これは本剤及び代謝物であるM1がOAT1及びOAT3 を阻害することによる尿酸の尿細管分泌抑制、及びM1 のURAT1 を介しての尿酸再吸収亢進が起こり、尿酸排出能が低下することによるものと考えられています。

いずれにしても、催奇形性以外には重い副作用はないと捉えて頂いて問題ないと思います。

 

ただし肝機能/腎機能低下患者等のハイリスク群に対するデータは極めて少なく評価困難とされています。

また幼若動物を用いた毒性試験の結果から、現時点で小児への投与は推奨すべきではないとされています。

 

 

まとめとディスカッション

催奇形性の副作用に対する、規制当局の温度感を感じて頂けたでしょうか。

アビガンがCOVID-19に対して有効性が認められて、薬剤として承認されたとしても、この極めて重大な副作用の問題は常についてまわります

使い方も難しく、同意説明文書のやり取りなど煩雑な面もあります。

使う方の「訴訟リスク」もあります。

一方でもしあまり条件なく使える薬があるとしたら、Dr.はどっちを使いたい?患者はどっちを使われたい?でしょうか?

 

私は・・・患者としてこの問題に対峙したとき、他に薬がないのであれば、リスクを許容してアビガンを使いたいと思うかもしれません。

でもその時点で妊娠の可能性を完全に否定できない状況だったらどうでしょうか。

お腹に子供がいたら、催奇形性のリスクは極めて高いのです。

その可能性が少しでもある状況で、万が一の可能性だからとかなぐり捨てて、アビガンを使えますか?

肺炎で亡くなるよりかはよいと思いますか?

8割は自然治癒するという情報もある中、アビガンを投与してもらいますか?

私は実際にこの状況になったら、大いに迷い、そして結局使ってほしくないと答えると思います。

特に女性であればこの気持ちを理解して頂ける人もいるのではないかと思います。

他に薬があるならば、当然そちらを希望します。

 

これは個人的考えではあります。

しかし保守的な日本人には意外と多いのではないか?と考えています。

これは経験上、まっさらな新薬の治験における同意取得を断られる患者さんが多い点も含めての意見です。

(薬により異なりますし、海外は国民皆保険ではないというような事情は置いておきます。

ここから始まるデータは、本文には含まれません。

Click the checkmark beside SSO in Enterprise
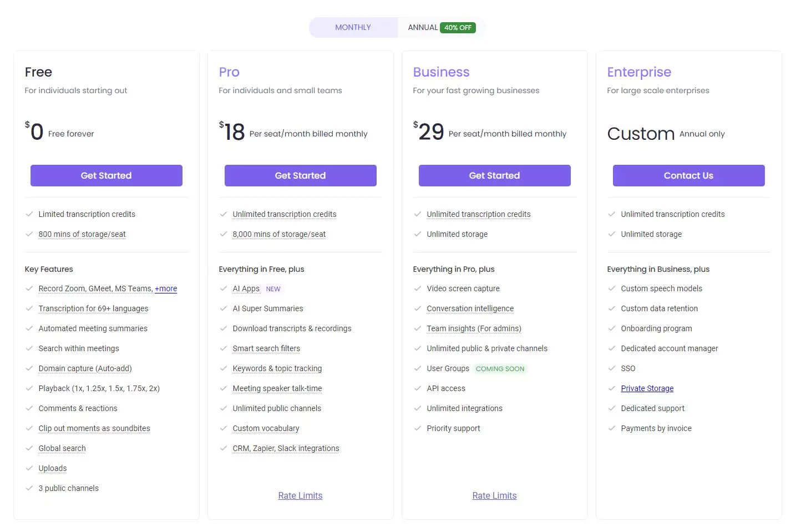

)

ちなみに服薬量がやたら多く、飲むのが大変という難点もありますね。

 

アビガンをけなしているわけでは決してありませんが、この「使用に対するハードル(心理的側面も含む)の高さ」は看過するべきではありません。

アビガンが唯一の抗ウイルス薬になり得ないのであれば、その点を十分に考慮する必要があると考えます。

 

と、まあ、個人的な考えも含めて記載しましたが、まとめますとこの「催奇形性という副作用を軽視してはいけませんよ?規制当局も極めて重くとらえていますよ?」というだけです。

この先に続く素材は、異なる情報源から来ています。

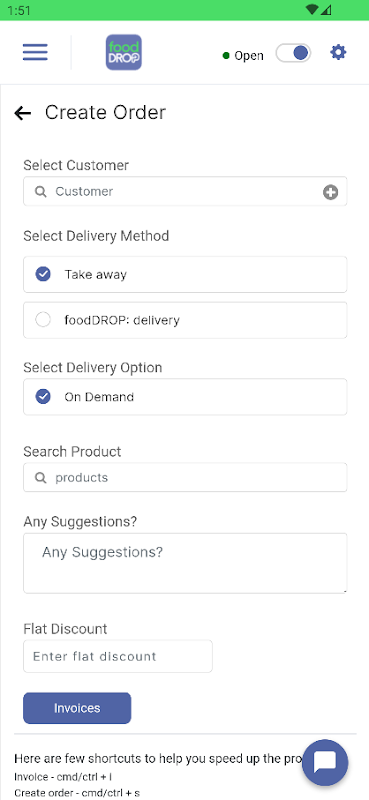
Task: Choose foodDROP: delivery radio option
Action: tap(185, 320)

みなさんも「自分が投与される立場になったらどう考えるだろうか?」と思案してみてもよいのではないでしょうか。

 

おまけ:アビガンとレムデシビルの副作用の違い

面白い質問をいただきました。

アビガンもレムデシビルも同じRNAポリメラーゼの阻害という作用機序なのに、アビガンは催奇形性が強く出て、レムデシビルは出ないのはなぜか?

確かにこれは気になるところですね。

 

では、アビガンの作用機序の詳細を見てみましょう

アビガンはRNAの材料となるグアノシンやアデノシンの前段階のイノシンに至る前駆物質に構造が似ています

そのためウイルスのRNA依存性RNA合成酵素(RdRp)は、伸長中のウイルスRNAに間違えて取り込んでしまい、そこでRNA合成がストップするということです。

これがいわゆるRNAポリメラーゼの阻害です。

この機構は汎用的で、ほとんどのRNAウイルスのRdRpに対して,伸長を停止する活性を有していることから、インフルエンザ治療薬でありつつ、COVID-19にも効果があるのではないかということです。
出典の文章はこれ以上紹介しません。